2015 marks a general 36-year trend of broad-based wage
stagnation and rising inequality in our country, which has had real, adverse
effects on low- and middle-income households. Despite dramatic gains in
educational attainment, wages have failed to grow for those at the bottom (and
middle) over the last four decades.
The figure below shows the major sources of income for
non-elderly households in the bottom fifth of the income distribution from 1979
to 2011, using the CBO’s measure of comprehensive income. It shows that incomes
of the bottom fifth are increasingly dependent on ties to the workforce. Wages,
employer-provided benefits, and tax credits that are dependent on work (such as
the EITC) made up 68.3 percent of non-elderly bottom-fifth incomes in 2011,
compared with only 58.2 percent in 1979. While government in-kind benefits from
sources such as the Supplemental Nutrition Assistance Program (formerly food
stamps) and Medicaid increased from 13.2 percent of these bottom-fifth incomes
in 1979, to 19.5 percent in 2011, cash transfers such as welfare payments have
declined 9.2 percentage points (from 18.6 percent to 9.4 percent).
Despite what some policymakers and pundits might have us
believe, a significant share of poor people work.

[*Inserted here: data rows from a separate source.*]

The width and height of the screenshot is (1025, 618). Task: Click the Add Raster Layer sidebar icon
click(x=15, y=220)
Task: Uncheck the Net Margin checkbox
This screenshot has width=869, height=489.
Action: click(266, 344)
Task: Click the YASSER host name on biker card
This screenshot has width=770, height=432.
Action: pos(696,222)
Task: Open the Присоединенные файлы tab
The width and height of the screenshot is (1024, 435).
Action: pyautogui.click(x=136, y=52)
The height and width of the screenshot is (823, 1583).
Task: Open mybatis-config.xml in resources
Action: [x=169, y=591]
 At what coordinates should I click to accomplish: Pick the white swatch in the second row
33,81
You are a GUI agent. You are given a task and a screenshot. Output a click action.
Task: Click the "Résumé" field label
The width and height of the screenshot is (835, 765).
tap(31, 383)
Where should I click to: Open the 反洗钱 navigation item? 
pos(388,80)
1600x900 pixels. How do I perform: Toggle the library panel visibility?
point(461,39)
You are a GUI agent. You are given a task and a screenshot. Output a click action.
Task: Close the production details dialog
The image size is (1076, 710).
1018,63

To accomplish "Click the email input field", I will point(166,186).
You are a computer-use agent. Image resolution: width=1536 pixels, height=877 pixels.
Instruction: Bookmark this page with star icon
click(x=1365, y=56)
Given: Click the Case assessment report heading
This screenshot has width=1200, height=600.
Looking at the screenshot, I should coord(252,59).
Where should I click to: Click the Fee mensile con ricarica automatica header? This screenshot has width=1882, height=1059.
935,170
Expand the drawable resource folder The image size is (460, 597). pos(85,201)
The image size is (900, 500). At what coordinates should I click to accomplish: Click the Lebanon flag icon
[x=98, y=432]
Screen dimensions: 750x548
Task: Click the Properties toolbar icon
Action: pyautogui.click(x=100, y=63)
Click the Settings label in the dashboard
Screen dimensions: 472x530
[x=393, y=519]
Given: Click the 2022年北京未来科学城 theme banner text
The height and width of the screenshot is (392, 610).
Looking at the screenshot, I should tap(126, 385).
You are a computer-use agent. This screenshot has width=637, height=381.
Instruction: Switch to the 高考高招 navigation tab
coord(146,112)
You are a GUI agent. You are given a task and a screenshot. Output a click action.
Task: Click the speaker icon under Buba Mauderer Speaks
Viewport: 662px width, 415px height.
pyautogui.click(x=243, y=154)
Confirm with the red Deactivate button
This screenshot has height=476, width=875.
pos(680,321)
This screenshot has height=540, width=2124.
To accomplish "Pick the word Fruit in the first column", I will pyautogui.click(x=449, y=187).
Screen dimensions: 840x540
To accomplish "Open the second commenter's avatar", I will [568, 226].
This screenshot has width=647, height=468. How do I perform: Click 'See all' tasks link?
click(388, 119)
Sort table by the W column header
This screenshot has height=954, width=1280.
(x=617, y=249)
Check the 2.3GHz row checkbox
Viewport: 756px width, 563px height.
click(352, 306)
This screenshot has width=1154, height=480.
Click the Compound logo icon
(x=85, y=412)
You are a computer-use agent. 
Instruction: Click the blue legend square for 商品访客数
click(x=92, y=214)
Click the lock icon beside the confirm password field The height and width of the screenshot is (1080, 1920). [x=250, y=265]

The figure below shows the
population of those in poverty segmented into various labor status categories.
The top bar shows that 35.2 percent of the poor between the ages of 18 and 64
in 2013 were considered not currently eligible to work because they are
retired, going to school, or disabled. The other 64.8 percent of working-age
poor are currently eligible to work. The second bar shows us that among these
currently-eligible workers, 62.6 percent are working and 44.3 percent are
working full-time. Of the working-age poor eligible for employment, 37.4
percent are not working—a share that includes the 3.3 million unemployed poor
people seeking a job.
If all wages had grown at the same rate as productivity
since 1979 (in other words, had economic gains been more widely shared with
low- and moderate-wage workers), 7.1 million fewer people would be poor and the
market-based non-elderly poverty rate would be 2.6 percentage points lower
today, or 13.5 percent. If we had also targeted full employment through Federal
Reserve policy, for instance, the non-elderly market-based poverty rate would
be 4.2 percentage points less and 11.2 million fewer people would be poor.